Si l’épine ne pique quand elle naît,

elle ne nous piquera jamais

dit-on dans le Dauphiné.

De toutes les belles actions humaines que je connais, et de quelque type qu’elles soient, dans les temps anciens comme à notre époque, je pense que le plus grand nombre en a été réalisé avant l’âge de trente ans plutôt qu’après. Et souvent aussi dans la vie d’un même homme. Ne puis-je pas dire cela en toute certitude à propos d’Hannibal, et de Scipion, son grand adversaire ? Ils vécurent une bonne moitié de leur vie sur la gloire acquise durant leur jeunesse. Ce furent ensuite de grands hommes en comparaison des autres, mais nullement par rapport à ce qu’ils avaient été eux-mêmes. Quant à moi, je tiens pour certain que depuis cet âge, mon esprit et mon corps ont plus décliné qu’augmenté, et plus reculé qu’avancé.
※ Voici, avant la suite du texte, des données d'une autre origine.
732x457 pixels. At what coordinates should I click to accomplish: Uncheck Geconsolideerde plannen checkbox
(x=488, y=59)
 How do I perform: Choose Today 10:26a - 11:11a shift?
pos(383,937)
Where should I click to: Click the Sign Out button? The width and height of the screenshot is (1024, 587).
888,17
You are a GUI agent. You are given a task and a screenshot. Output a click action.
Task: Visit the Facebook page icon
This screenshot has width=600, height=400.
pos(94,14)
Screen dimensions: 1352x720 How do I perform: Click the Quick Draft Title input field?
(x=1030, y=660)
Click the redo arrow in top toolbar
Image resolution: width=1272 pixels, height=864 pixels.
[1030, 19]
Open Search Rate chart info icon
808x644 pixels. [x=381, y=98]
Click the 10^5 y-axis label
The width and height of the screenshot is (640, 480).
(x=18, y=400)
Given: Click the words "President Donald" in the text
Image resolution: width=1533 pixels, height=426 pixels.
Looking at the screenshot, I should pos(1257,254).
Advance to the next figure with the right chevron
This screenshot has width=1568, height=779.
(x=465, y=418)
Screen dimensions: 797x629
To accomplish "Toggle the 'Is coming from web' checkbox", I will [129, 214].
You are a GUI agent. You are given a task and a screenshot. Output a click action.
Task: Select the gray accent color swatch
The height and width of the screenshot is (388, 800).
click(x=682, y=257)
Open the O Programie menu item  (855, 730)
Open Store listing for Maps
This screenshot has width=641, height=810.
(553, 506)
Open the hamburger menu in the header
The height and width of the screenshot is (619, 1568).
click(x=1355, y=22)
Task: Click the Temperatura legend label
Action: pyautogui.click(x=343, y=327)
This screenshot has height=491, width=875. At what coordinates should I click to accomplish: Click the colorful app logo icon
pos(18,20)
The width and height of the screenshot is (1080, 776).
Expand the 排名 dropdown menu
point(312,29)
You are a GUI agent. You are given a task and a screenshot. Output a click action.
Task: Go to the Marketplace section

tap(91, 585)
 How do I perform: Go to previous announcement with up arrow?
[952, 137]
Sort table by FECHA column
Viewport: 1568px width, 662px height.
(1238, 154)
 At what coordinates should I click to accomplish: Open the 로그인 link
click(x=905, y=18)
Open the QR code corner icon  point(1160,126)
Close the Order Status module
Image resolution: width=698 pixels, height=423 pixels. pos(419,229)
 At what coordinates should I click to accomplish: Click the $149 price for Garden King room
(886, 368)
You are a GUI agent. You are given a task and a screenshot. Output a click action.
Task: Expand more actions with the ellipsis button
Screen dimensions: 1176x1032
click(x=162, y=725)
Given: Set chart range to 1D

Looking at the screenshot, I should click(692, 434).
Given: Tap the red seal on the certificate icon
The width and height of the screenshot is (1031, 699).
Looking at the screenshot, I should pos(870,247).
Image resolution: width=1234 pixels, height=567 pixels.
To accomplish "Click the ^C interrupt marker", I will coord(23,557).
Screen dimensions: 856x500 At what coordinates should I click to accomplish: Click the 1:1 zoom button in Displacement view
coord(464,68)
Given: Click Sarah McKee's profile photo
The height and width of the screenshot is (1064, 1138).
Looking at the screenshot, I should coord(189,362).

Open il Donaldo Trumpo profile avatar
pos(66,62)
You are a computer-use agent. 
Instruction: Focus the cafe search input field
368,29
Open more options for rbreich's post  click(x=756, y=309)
Il se peut que ceux qui emploient comme il faut leur temps, le savoir et l’expérience s’accroissent avec leur vie ; mais la vivacité, la promptitude, la fermeté et autres qualités bien plus intimes, plus importantes et plus essentielles, se fanent et s’alanguissent.

Quand les assauts du temps ont brisé le corps,

Quand les membres ont perdu de leur force,

Le jugement se met à boiter, la langue et l’esprit divaguent.

[Lucrèce, III, v. 451-453]

Tantôt c’est le corps qui capitule le premier devant la vieillesse, tantôt c’est l’âme. J’en ai vu beaucoup qui ont eu le cerveau affaibli avant l’estomac et les jambes ; et comme c’est un mal peu sensible pour celui qui en est atteint, qui ne se voit pas facilement, il en est d’autant plus redoutable. Et pour le coup, je me plains des lois, non pas parce qu’elles nous maintiennent trop tard au travail, mais parce qu’elles nous y mettent trop tard. Il me semble que si l’on tient compte de la faiblesse de notre vie, et du nombre des écueils ordinaires et naturels auxquels elle est exposée, on ne devrait pas consacrer une part aussi grande après la naissance à l’oisiveté et à l’apprentissage.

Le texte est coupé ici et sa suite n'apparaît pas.